**Exercise details**
Set down every line from the one containing "Task: Click the map geolocation arrow icon" through the one containing "Action: (447, 7)", word for word and with nothing left out.
═══ Provided records ═══
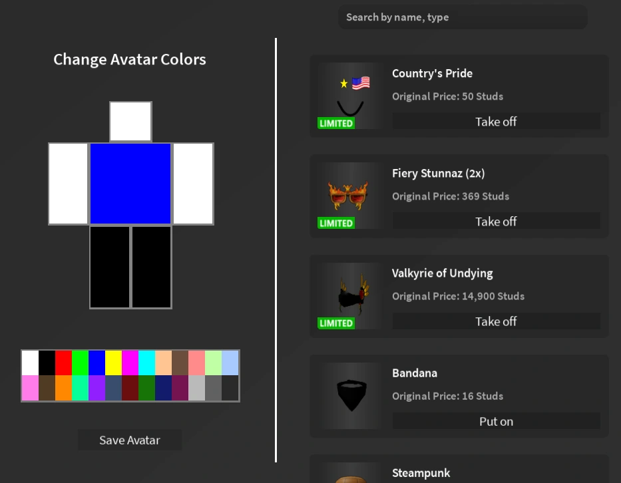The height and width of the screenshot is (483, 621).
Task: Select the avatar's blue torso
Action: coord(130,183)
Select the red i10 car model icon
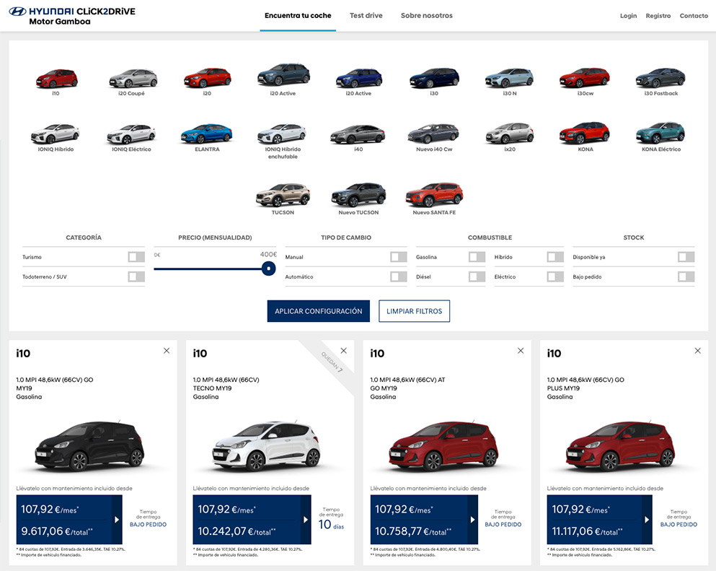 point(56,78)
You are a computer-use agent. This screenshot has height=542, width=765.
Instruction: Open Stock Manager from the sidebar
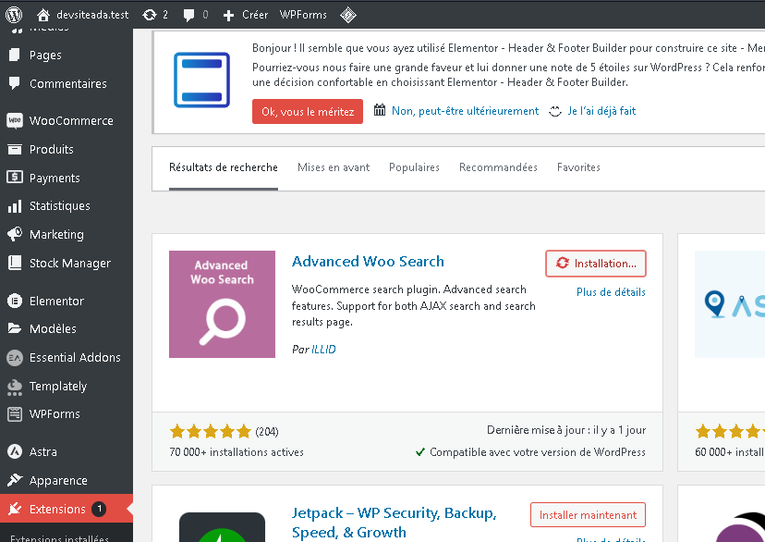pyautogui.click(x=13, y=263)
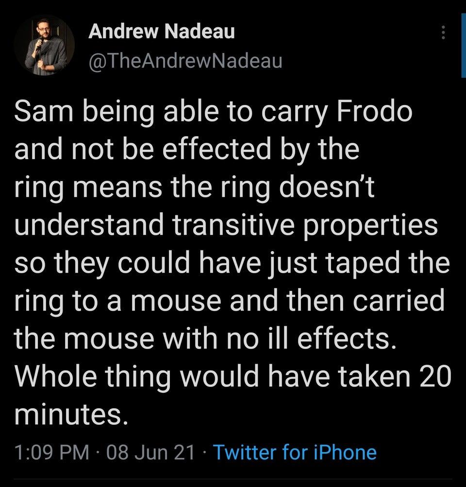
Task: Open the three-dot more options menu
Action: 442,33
═══
═══ Provided records ═══
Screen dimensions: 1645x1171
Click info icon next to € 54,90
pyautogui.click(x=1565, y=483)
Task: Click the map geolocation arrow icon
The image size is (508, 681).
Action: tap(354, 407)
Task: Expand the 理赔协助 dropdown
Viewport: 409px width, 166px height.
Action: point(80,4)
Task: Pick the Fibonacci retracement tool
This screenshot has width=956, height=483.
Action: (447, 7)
═══
**Response to this exercise**
Task: Click the map geolocation arrow icon
The image size is (508, 681).
Action: tap(354, 407)
Task: Expand the 理赔协助 dropdown
Viewport: 409px width, 166px height.
Action: point(80,4)
Task: Pick the Fibonacci retracement tool
This screenshot has width=956, height=483.
Action: (447, 7)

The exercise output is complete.